The UI runs fast, anyone can log in from anywhere (the system can recognize people through their faces and voices) and their profile data will download from the cloud to the local system and the system can run four apps and a game simultaneously. Also, the Xbone via Kinect can control anything which uses a remote in the living room no matter where they are placed since it saturates everything with IR beams (even bouncing beams off of walls). You can have 1000 friends and an unlimited number of followers. In 2013 you can only post videos to XBL but in 2014 you'll be able to post to places like Facebook and Youtube. Pictures and detailed impressions at the link.
Working with full production Xbox One hardware, we saw the UI running on what was essentially a final hardware unit. Content was being populated in real time from Microsoft HQ. They ran full test code in front of us, so no canned demos here.
Penella signed into the dash by just waving his hand. Actually, work went on to do so in the background before he even did that, as the Kinect was already seeing and trying to recognize everyone in the room. Waving was more of a confirmation that he was the one that wanted to sign in. From that confirmation, Xbox One pulls down all of Penella's settings, just as he had set up in Redmond, including all of his saved games, apps, and settings.
This is how it works on any Xbox One. Using someone else's Xbox 360 to sign in was next to impossible with required recovery work. No more of that now. Just pop in your ID and it'll immediately start pulling down your content and settings from the cloud. This works from anywhere in the world, too.
Speaking of signing in, Xbox One is friendly to multiple users. The previous systems were not. Now, six users can sign in at one time. Kinect is always watching to know who is in the lead in this case. It sees who is holding the controller and recognizes your voice among others.
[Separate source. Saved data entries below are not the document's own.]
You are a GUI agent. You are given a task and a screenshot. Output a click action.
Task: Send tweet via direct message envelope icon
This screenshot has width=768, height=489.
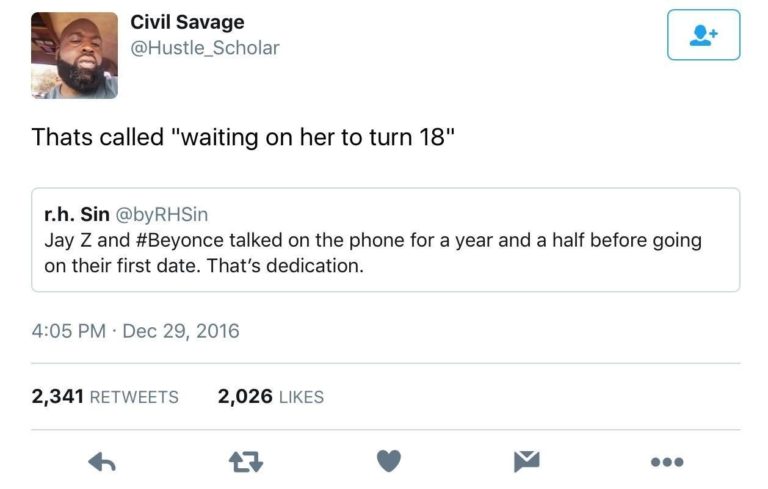[527, 461]
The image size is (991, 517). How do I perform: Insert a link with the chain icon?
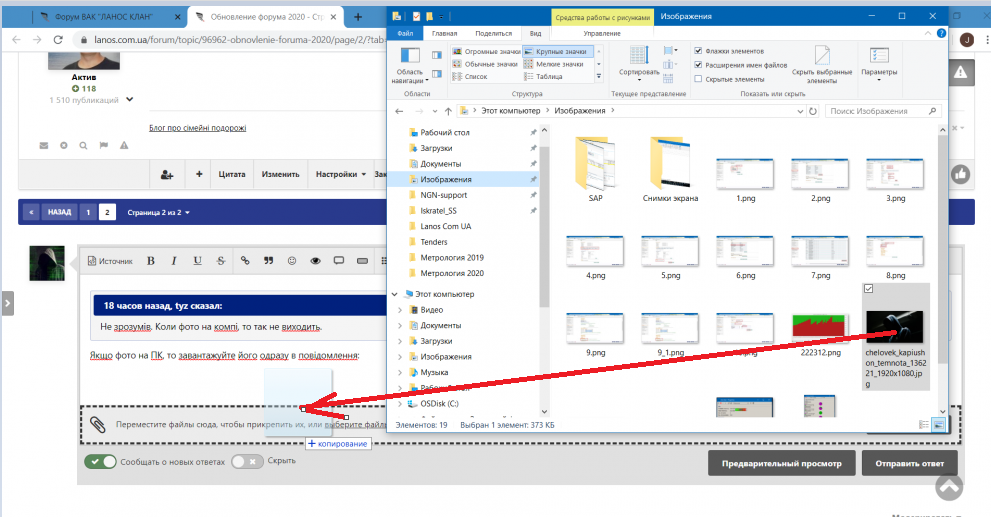(x=245, y=261)
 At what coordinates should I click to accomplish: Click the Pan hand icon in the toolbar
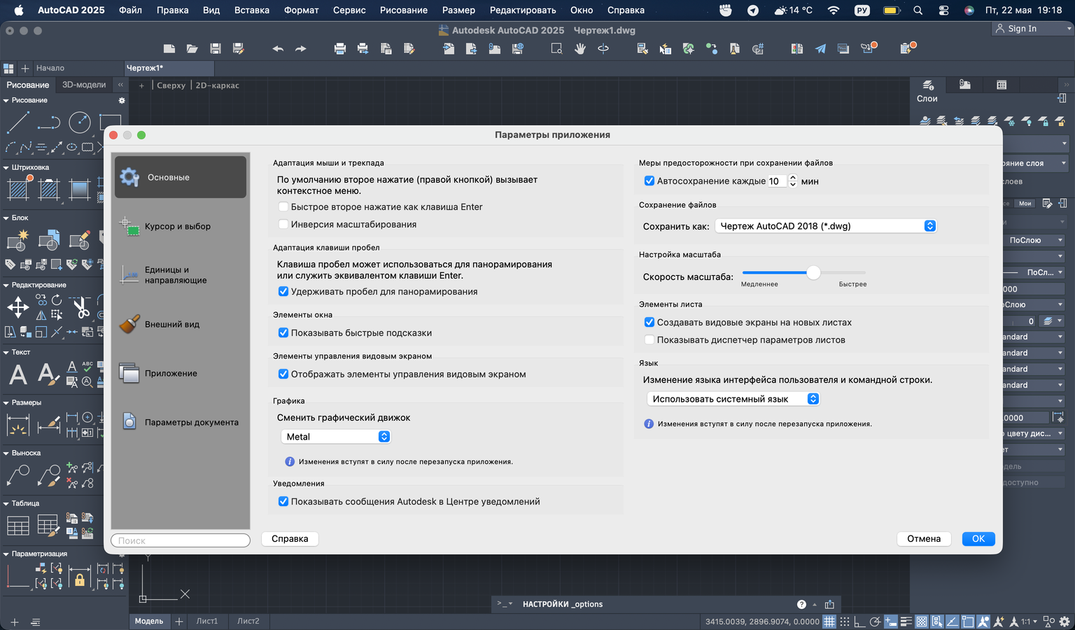coord(580,49)
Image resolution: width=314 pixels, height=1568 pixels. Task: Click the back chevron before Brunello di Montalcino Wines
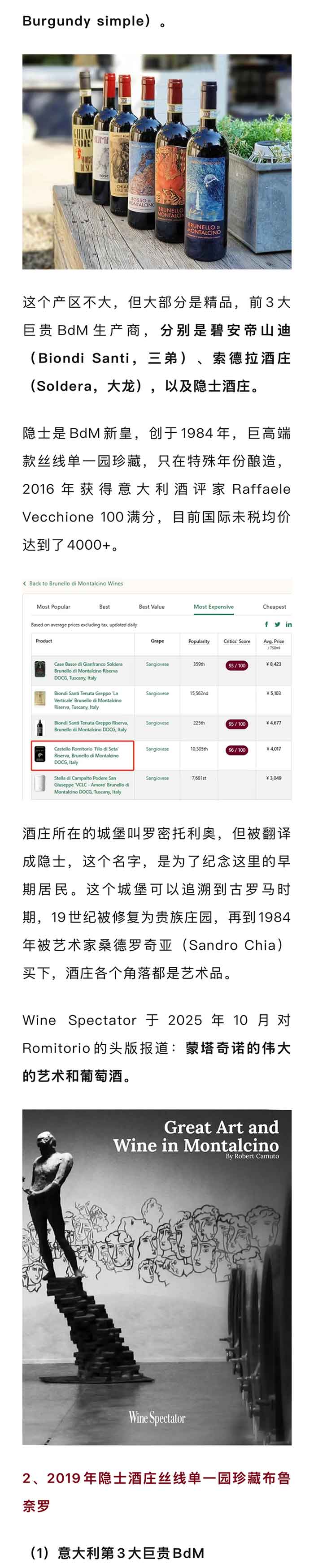click(x=24, y=583)
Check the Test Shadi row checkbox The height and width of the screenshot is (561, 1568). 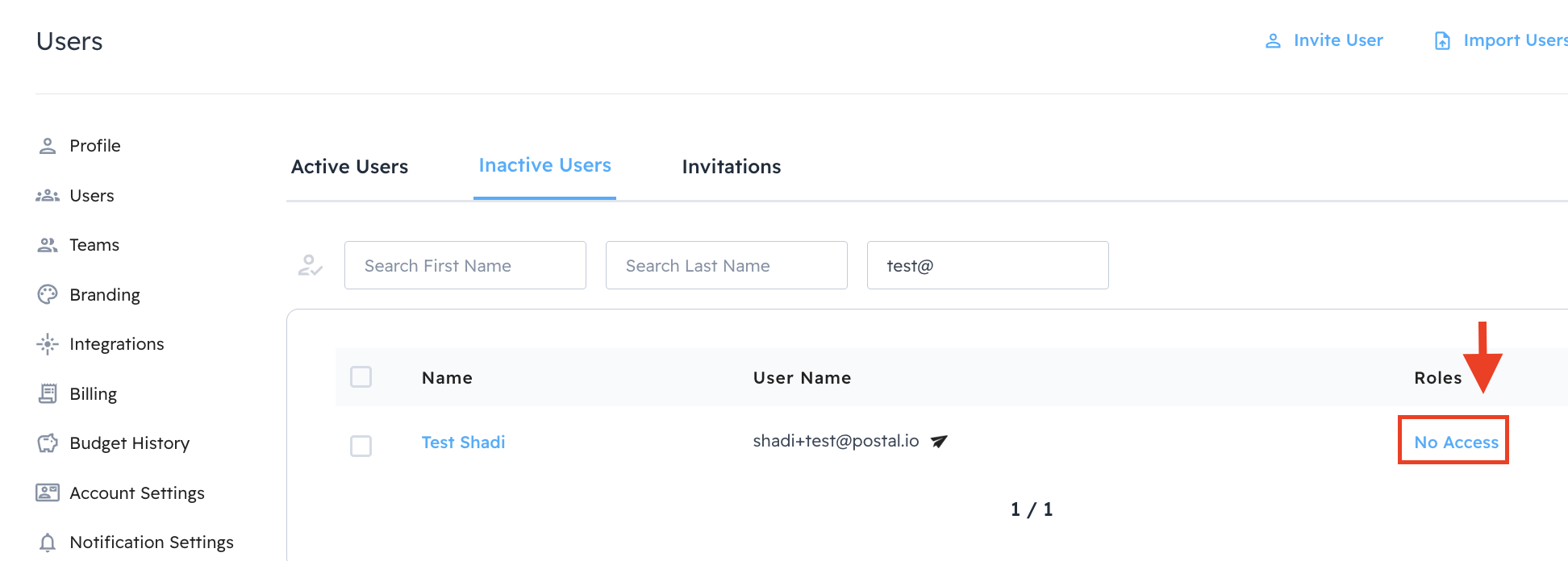(361, 446)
You could be in a room with five other people logged in and call out to launch a game, and it would do so with your settings and saves intact.
Game capture is pretty slick. We saw a marble maze game get instant capture of the last 30 seconds of buffered frames from a simple voice command. Xbox One's Upload Studio had a 720p 30fps clip waiting immediately after. Users can quickly edit, save, or share this clip with further commands. Another voice command can have you back in the game just as quickly.
Penella says that these clips will only be able to be shared on Xbox Live at launch. They'll have social sites like YouTube and Facebook set up for sharing by next year.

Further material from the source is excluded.